*** Begin section ***

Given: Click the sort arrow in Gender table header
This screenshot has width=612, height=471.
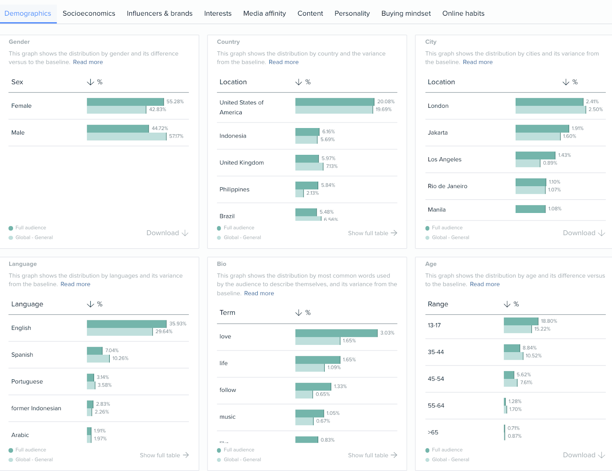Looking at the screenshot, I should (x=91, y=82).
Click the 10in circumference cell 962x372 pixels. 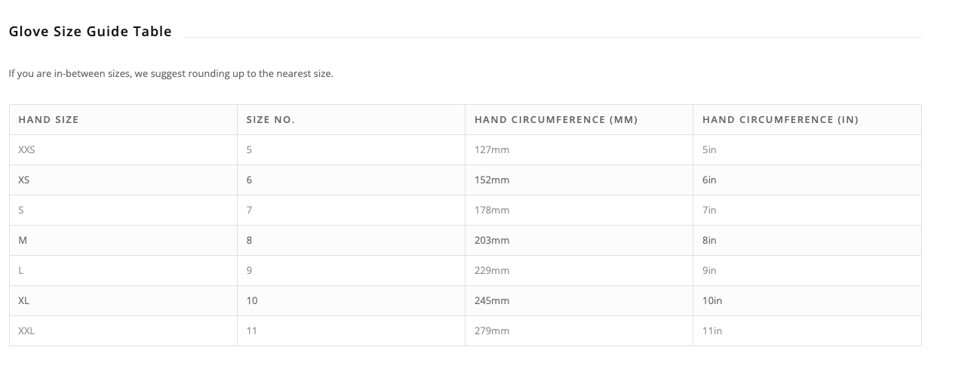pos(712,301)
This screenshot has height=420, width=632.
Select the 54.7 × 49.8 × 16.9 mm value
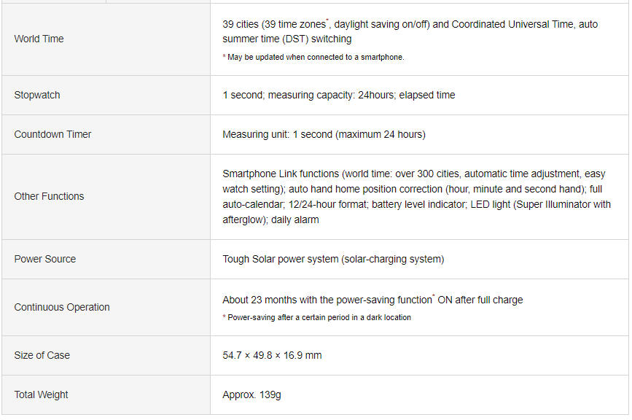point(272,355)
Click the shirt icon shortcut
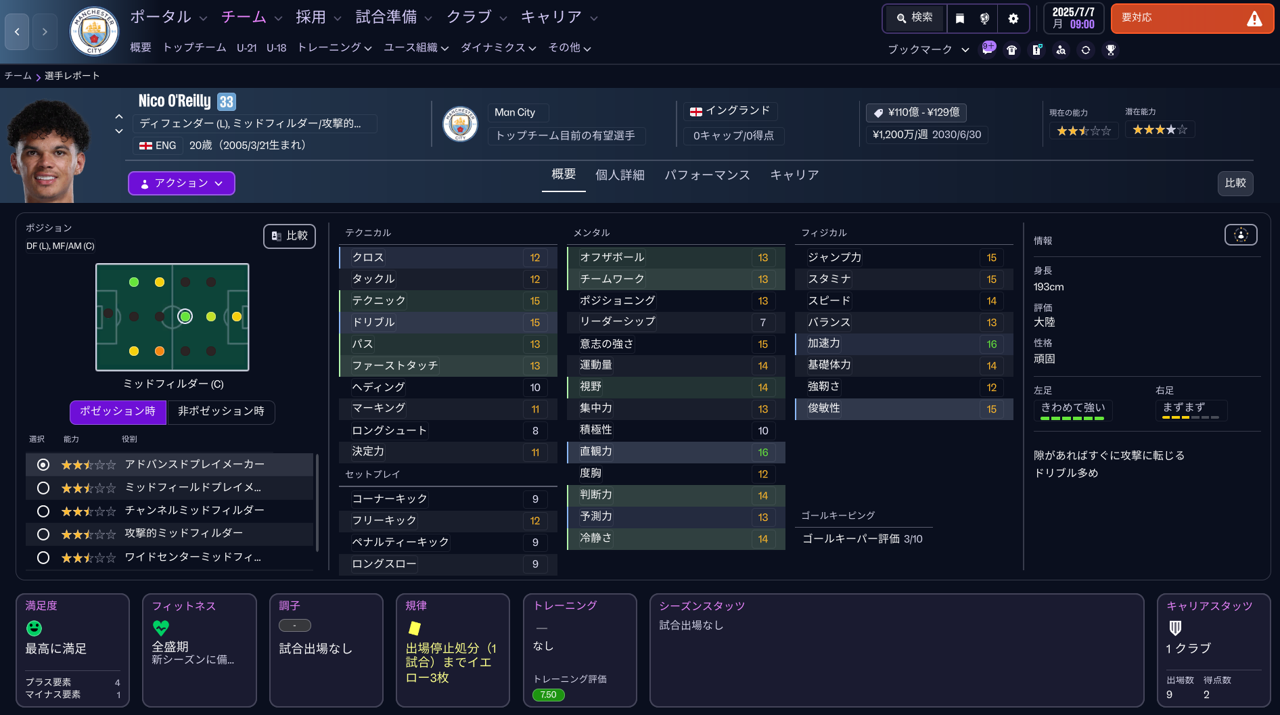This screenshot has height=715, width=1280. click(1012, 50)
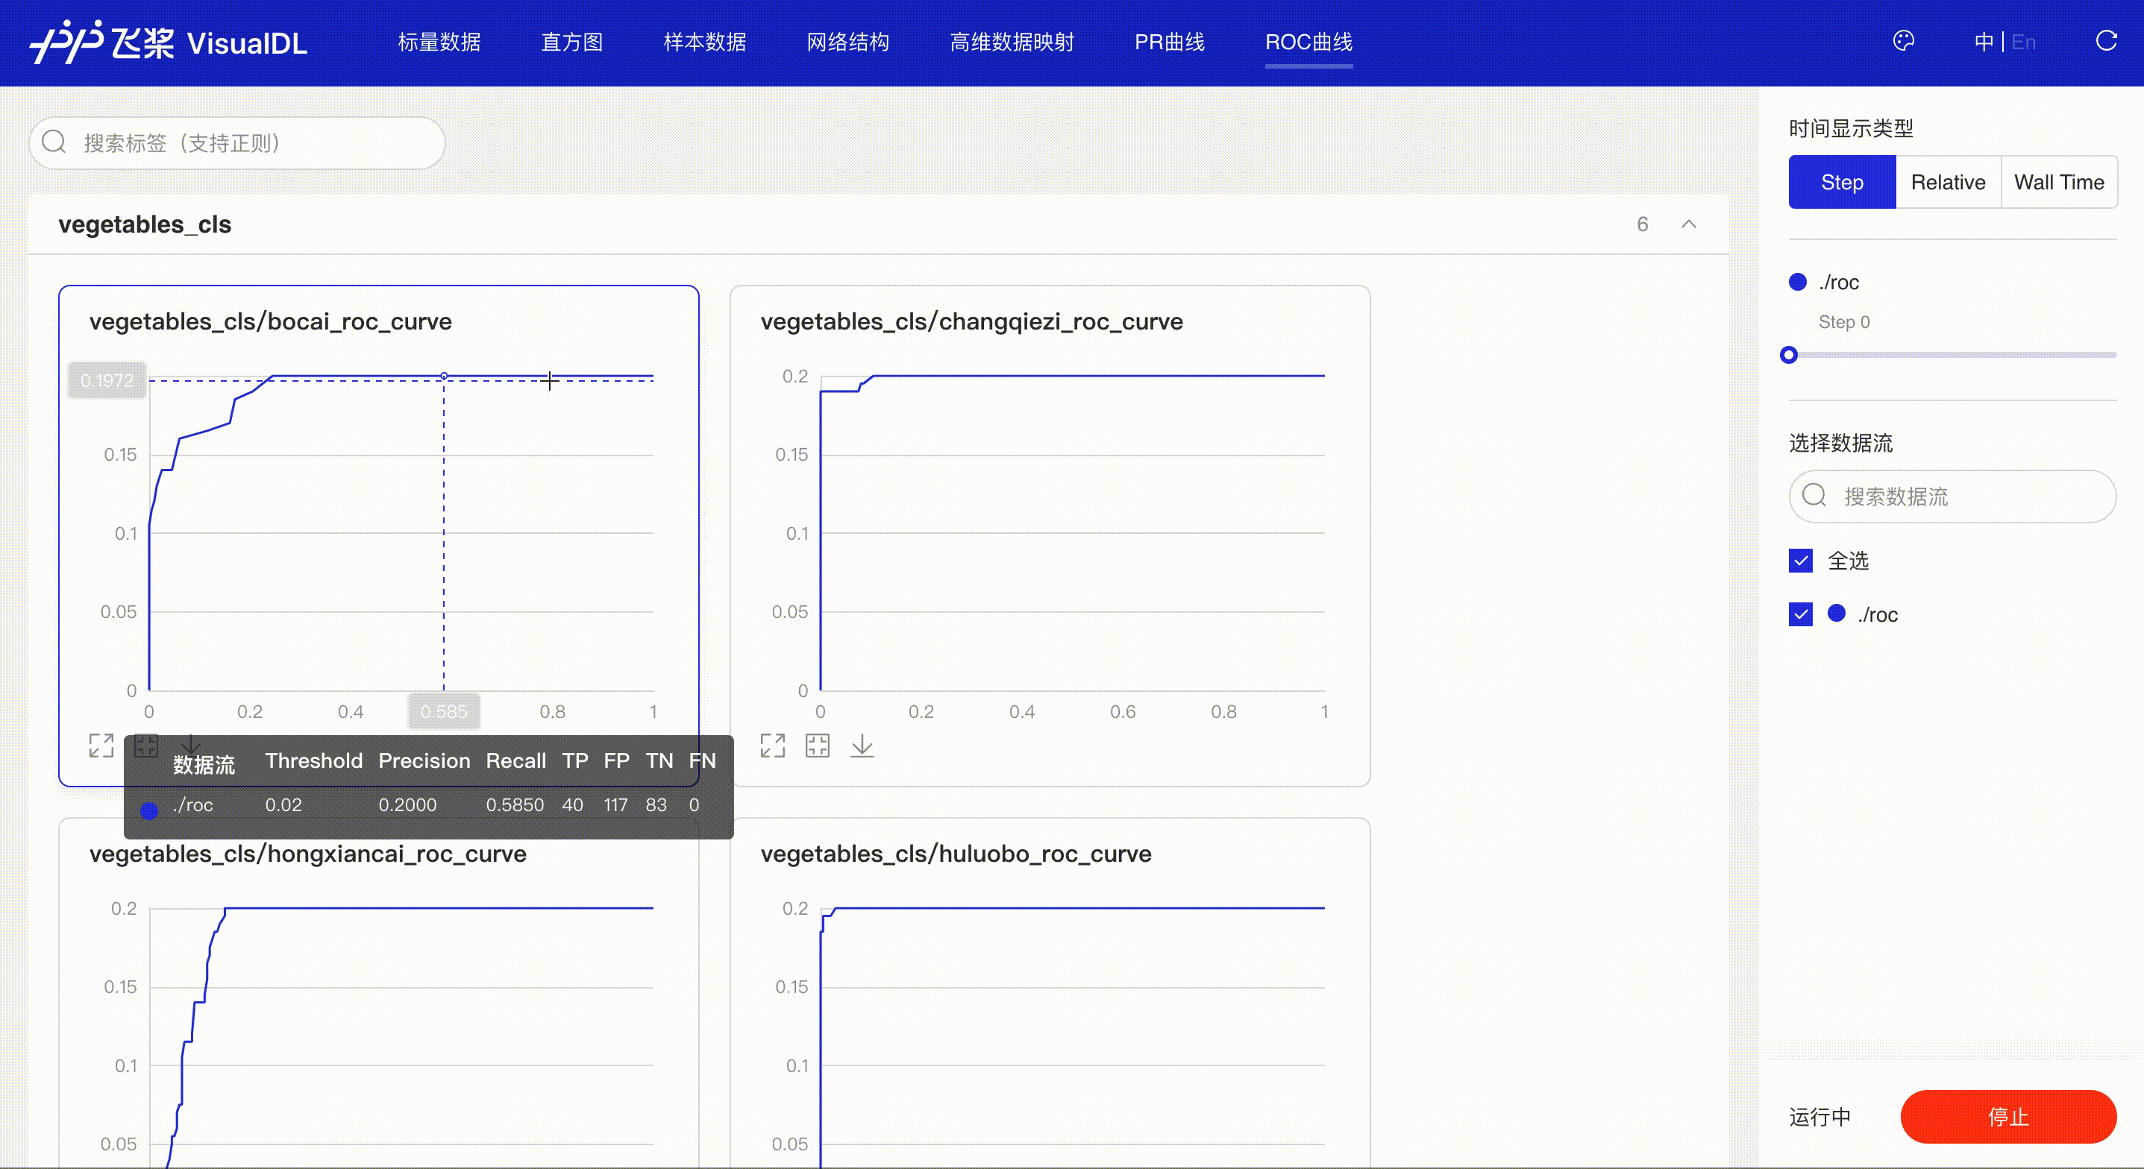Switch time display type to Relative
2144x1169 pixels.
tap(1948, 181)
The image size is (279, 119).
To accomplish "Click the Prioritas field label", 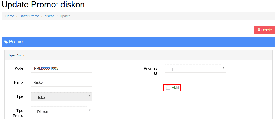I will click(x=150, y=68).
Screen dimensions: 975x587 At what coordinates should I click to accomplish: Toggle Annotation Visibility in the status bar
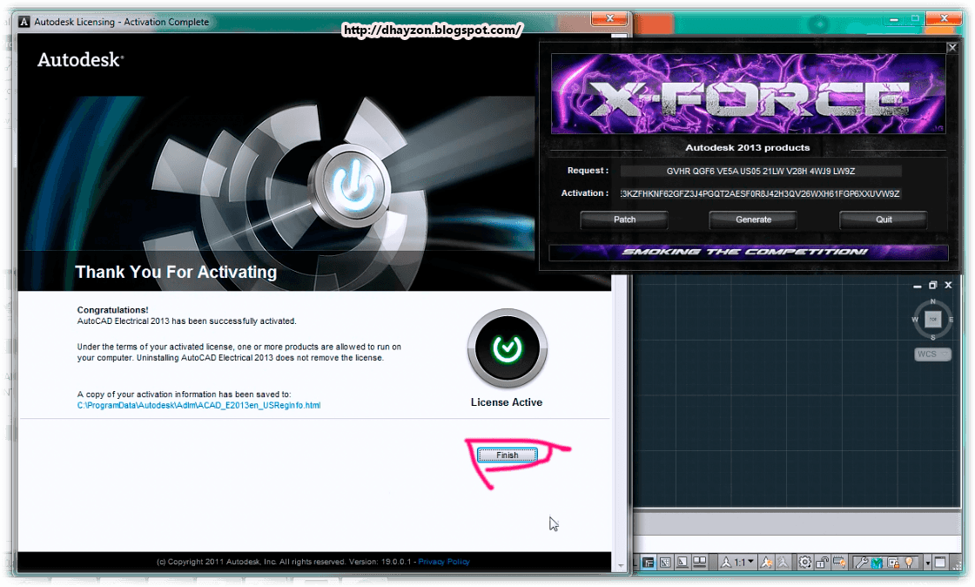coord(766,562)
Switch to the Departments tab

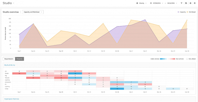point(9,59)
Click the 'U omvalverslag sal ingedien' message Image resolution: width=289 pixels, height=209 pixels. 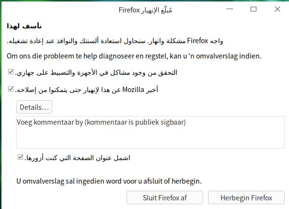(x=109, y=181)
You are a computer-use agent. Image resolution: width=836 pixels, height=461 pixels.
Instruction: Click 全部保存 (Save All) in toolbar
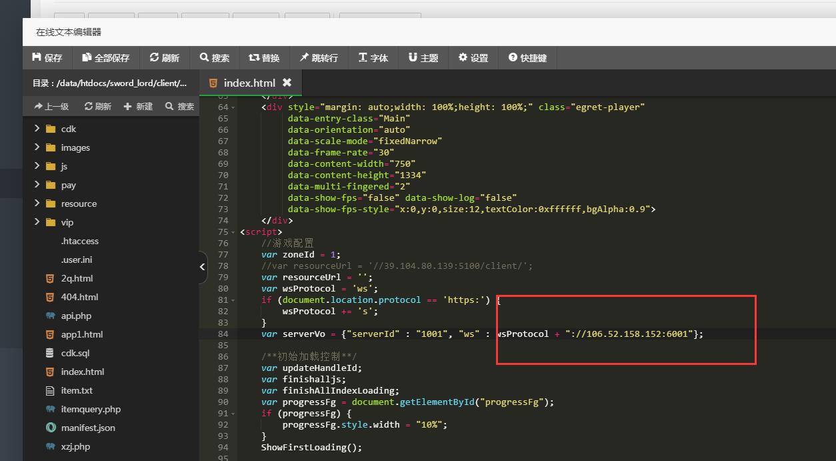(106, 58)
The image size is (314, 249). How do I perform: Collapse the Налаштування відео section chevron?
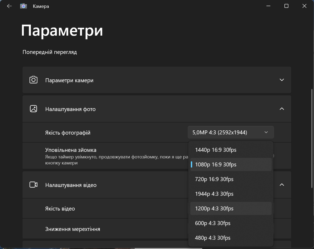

*** End section ***

- Exercise directions
Filter the records above and return every line that holds the word "size".

- Your solution
The image size is (279, 119).
The image size is (314, 249). How do I perform: Collapse the Налаштування відео section chevron?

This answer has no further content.